— EXCERPT —
----------------
Chickens naturally prefer bugs, grubs and worms over that modern concoction so ingrained in raising chickens for meat or eggs. Before farm machinery entered the picture, chicken and eggs were a staple on every farm, but no one was feeding them grain. They ate kitchen scraps and whatever they scrounged up scratching around in the soil and barnyard. All you need is a compost pile that is part food scraps, part horse or cow manure, and part bad hay.
Why have you never heard of this before? Because there is only one farm that raises its chickens in this manner. It began as sort of an experiment after a local vegetarian restaurant’s composting waste out back got vetoed by the city. So Vermont farmer Karl Hammer agreed to let the owner send his pile and future waste out to the farm. The question of just how much grain chickens actually need came up, and the answer surprised everyone being the answer was zero percent of their daily diet.
Sound too crazy to be true? How about this? The farm has a flock of 1200-1400 free-range chickens that feast on the fresh compost piles 365 days a year, and he’s been doing his egg production this way since 1998. Fifteen years and thousands of dozens of eggs later, it would be hard to say it’s a questionable practice. The only grain used at all in Karl’s flock is for newly hatched chicks who are fed mash for a few days before being released to work the compost piles with the big birds. He’s not losing huge portions of his flock to illness, though there is always some loss over a year with chickens through predators and accidents. Especially when they have the run of the place, though intrusion and theft of his chickens are kept to a minimum by well-trained German Shepherds who guard them constantly.
There’s a lot more to know about the no-grain way of keeping chickens and the practices used on Karl Hammer’s egg farm. His chickens range even in winter, but the compost piles make this possible, and they continue to lay eggs in winter too with LED-lit egg sheds. The best cold-tolerant breeds have small combs like Australorps and Light Brahma chickens. They are less apt to suffer frostbite than fancy comb and wattle breeds. Montpelier, Vermont is in USDA growing zone 4b, which can be as cold as -20 to -25F in the winter. Obviously, these are some hardy chicken breeds!
This no-grain/recycling system is totally sustainable food production and a beneficial service to the community providing a receptacle for compostable waste. And the chickens keep working the compost pile for you. Just an added benefit. Let your birds do some of the work involved in composting. Following Karl’s lead, you can even get paid to haul away community food waste – as long as you undercut the local dump by a long shot.
----------------
— PROVIDED DATA —

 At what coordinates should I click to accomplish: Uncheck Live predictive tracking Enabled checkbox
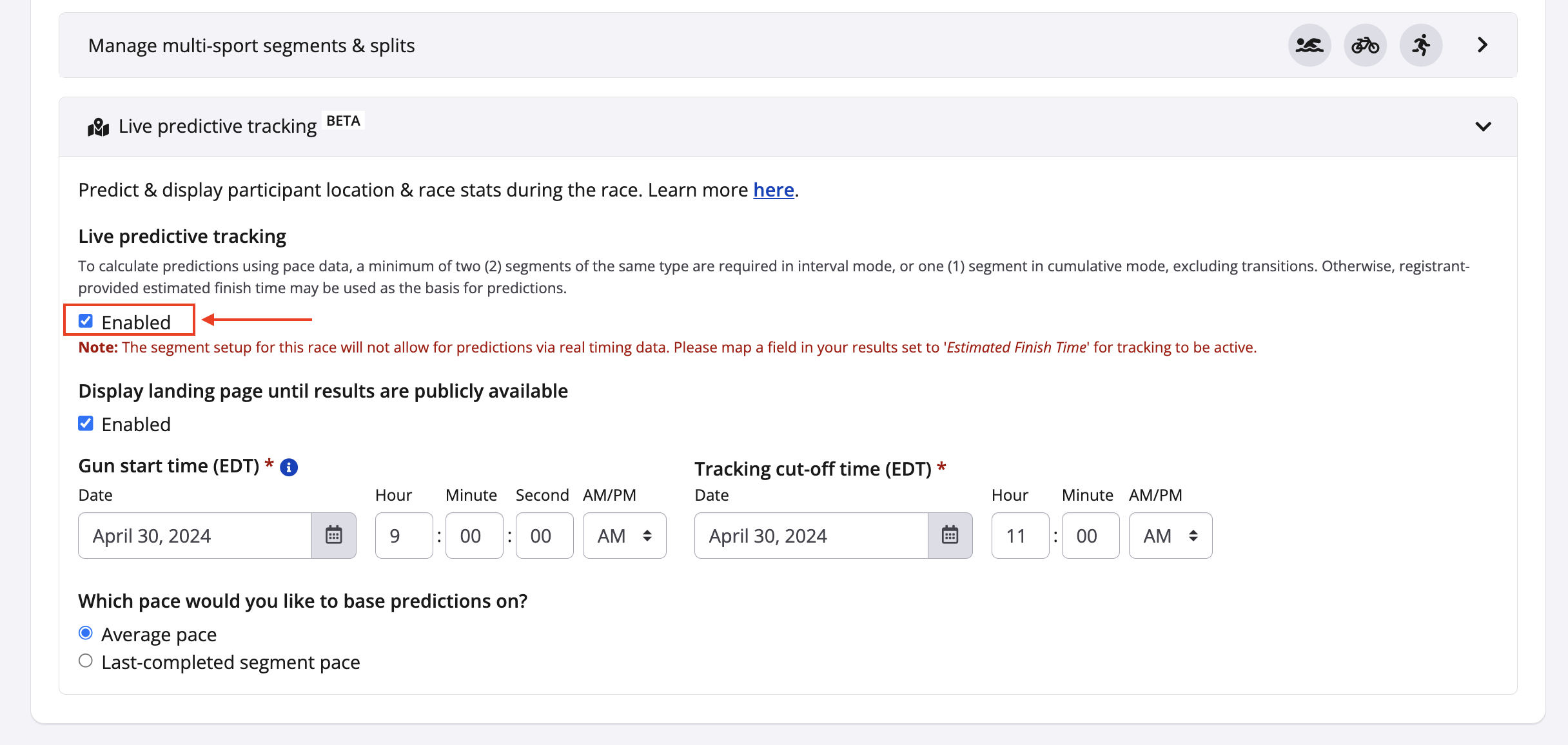click(86, 321)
----------------
— REQUIRED ACTIONS —
a) Translate this sentence from the article on grain-free chickens into Spanish: "The only grain used at all in Karl's flock is for newly hatched chicks who are fed mash for a few days before being released to work the compost piles with the big birds."
b) Summarize the article on grain-free chickens in two sentences.
c) According to the article on grain-free chickens, what keeps intrusion and theft of Karl Hammer's chickens to a minimum?

— RESULTS —
a) El único grano que se usa en la bandada de Karl es para los pollitos recién nacidos, a los que se alimenta con papilla durante unos días antes de soltarlos para que trabajen las pilas de compost junto con las aves grandes.

b) Since 1998, Vermont farmer Karl Hammer has kept a free-range flock of 1,200 to 1,400 chickens that feed on compost piles year-round and get grain only as newly hatched chicks, eating mash for a few days. The compost lets the cold-tolerant birds range even in winter while they keep laying in LED-lit sheds, and the system recycles community food waste sustainably while the chickens work the piles.

c) Well-trained German Shepherds that guard the chickens constantly.